Goal >>
Transcribe the passage of the Coco review word for word, starting at "The 2017 slate" and ending at "Toy Story trilogy.".

-- begin Document segment --

Coco and this year’s animated shorts.

The 2017 slate of big studio animated movies was rather dismal, which I think is going to lead to an easy win for Coco, the best of the batch by any measure, especially since some of the best indie animated films didn’t even score nominations. Coco (available to rent/buy on amazon or iTunes) is genuinely very good, if not really at Peak Pixar levels; it’s better than the sequels Pixar has churned out recently, like Finding Dory and Monsters U., just not at the standard set by films like Up or WALL-E or the Toy Story trilogy.

(I suppose this disclaimer is barely necessary at this point, but just in case: I work for ESPN, which is owned by Disney, which owns Pixar, which made Coco.)

The protagonist of Coco is not actually Coco, but Miguel, a young Mexican boy who wants nothing more in life than to be a musician, but whose great-great-grandfather left his wife and very young daughter, Coco, to pursue his dreams in music. That has made the family extremely bitter towards music, to the point where Miguel has to hide his records and his homemade guitar from his parents and relatives, especially his grandmother, who is basically Nurse Ratchet in abuelita form.

-- end Document segment --
-- begin Collected data --

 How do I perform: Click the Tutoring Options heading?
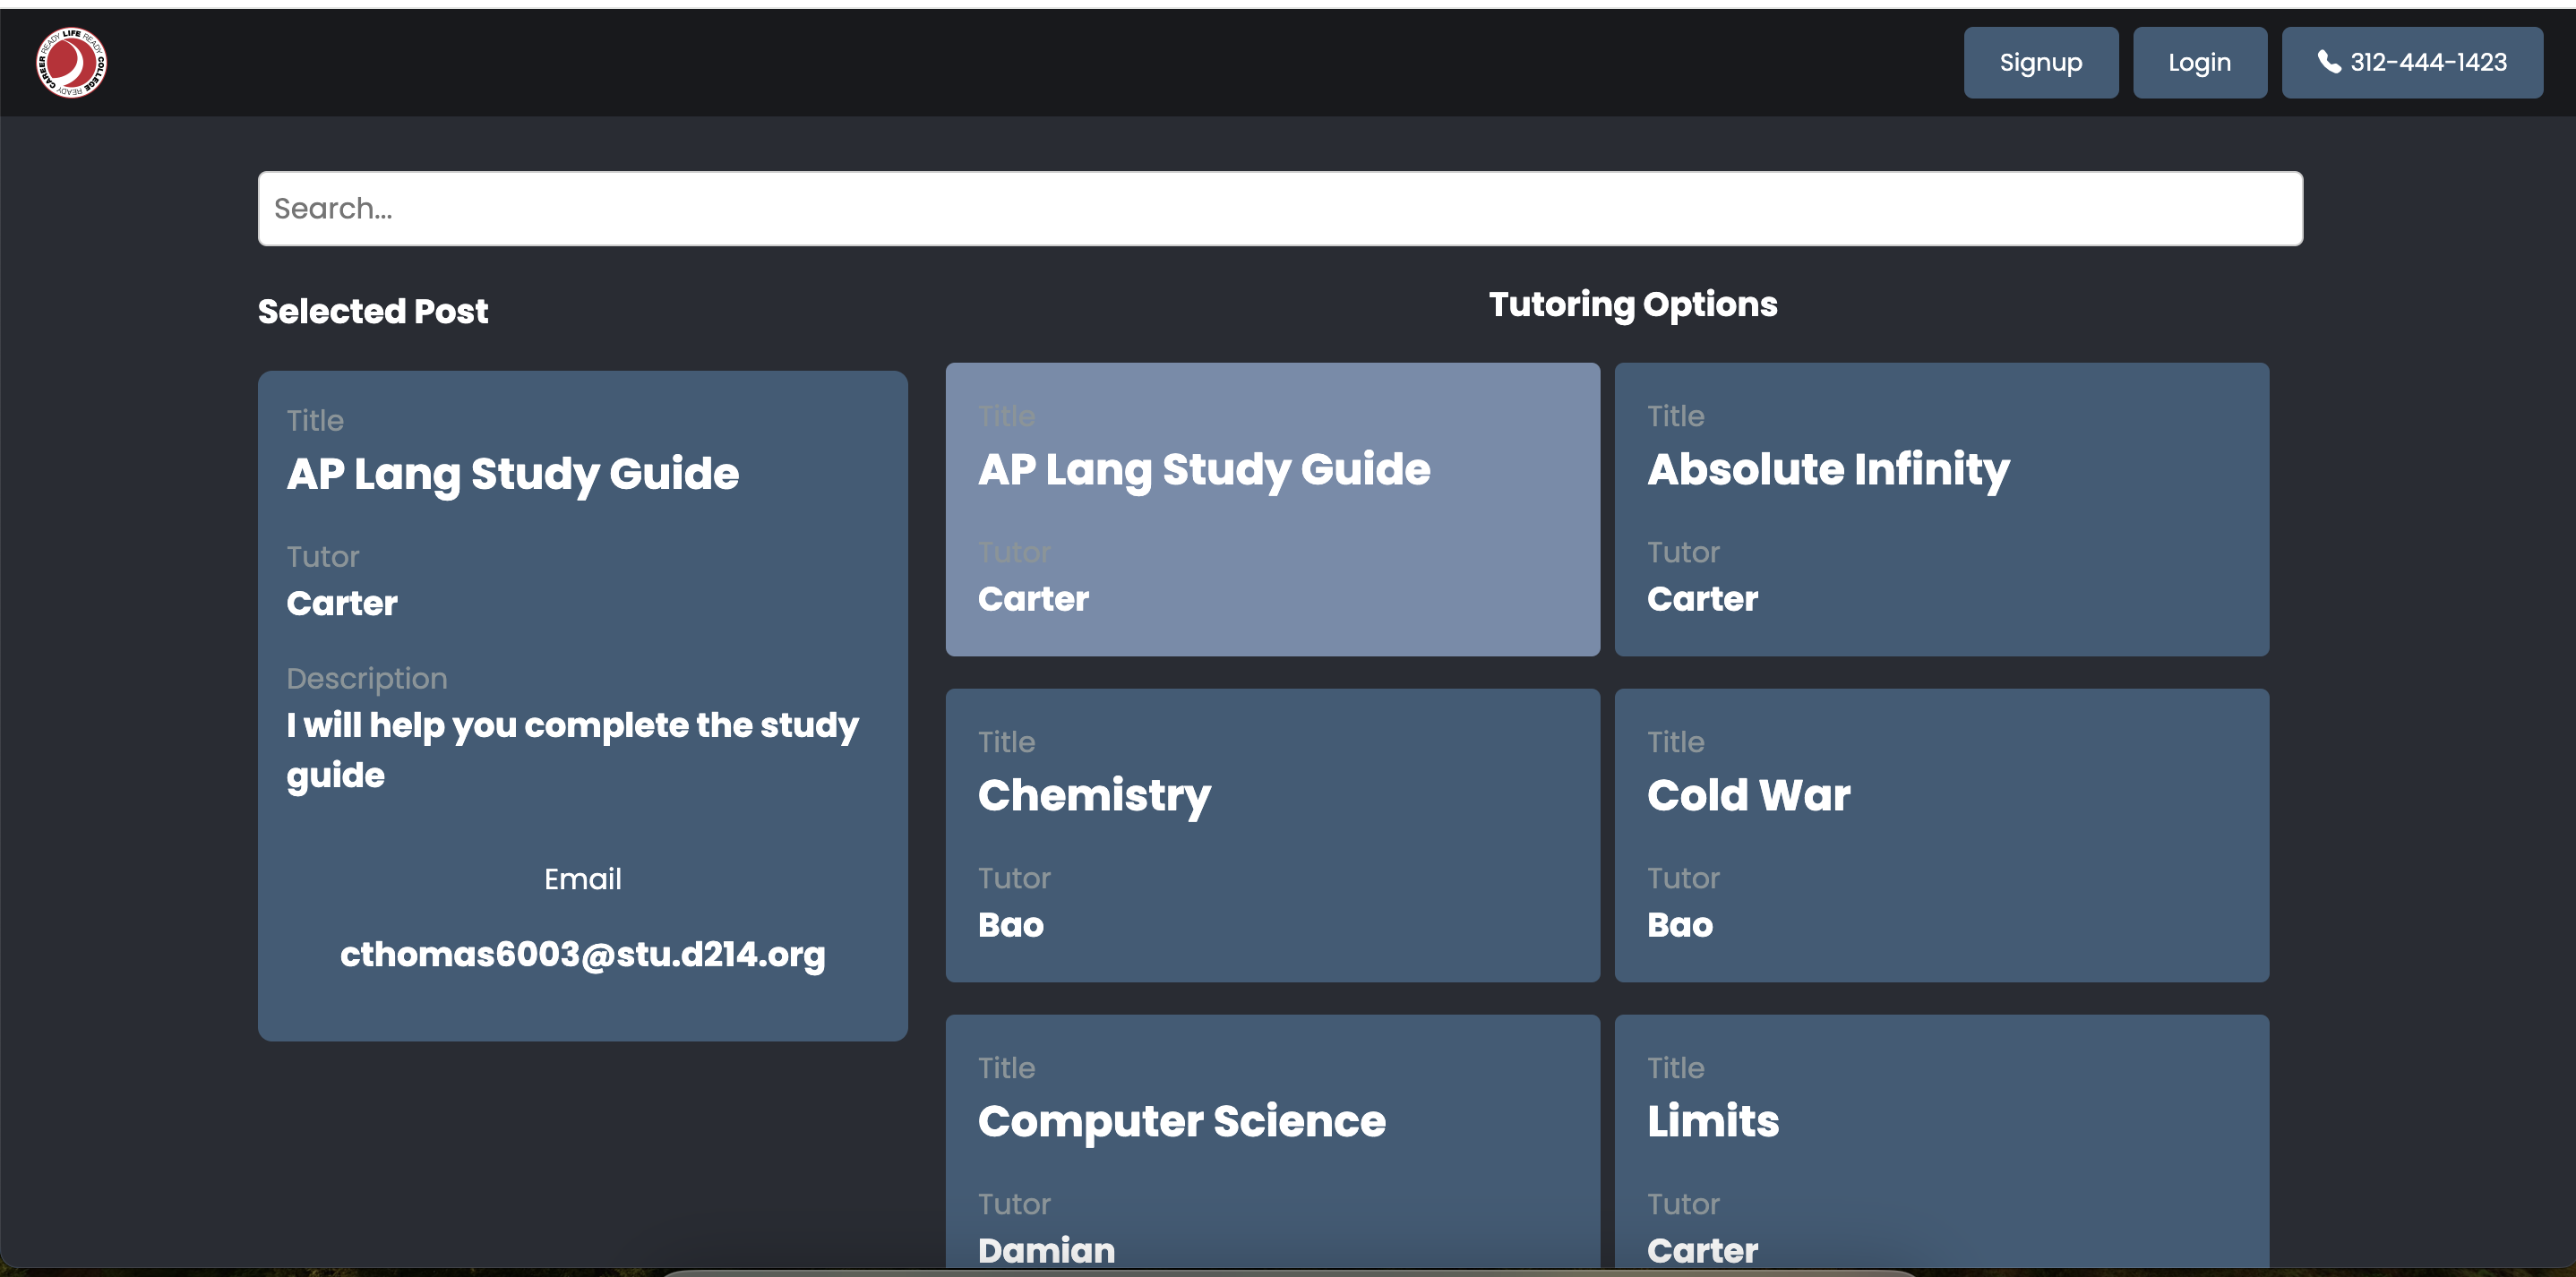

-- end Collected data --

Task solution >>
The 2017 slate of big studio animated movies was rather dismal, which I think is going to lead to an easy win for Coco, the best of the batch by any measure, especially since some of the best indie animated films didn’t even score nominations. Coco (available to rent/buy on amazon or iTunes) is genuinely very good, if not really at Peak Pixar levels; it’s better than the sequels Pixar has churned out recently, like Finding Dory and Monsters U., just not at the standard set by films like Up or WALL-E or the Toy Story trilogy.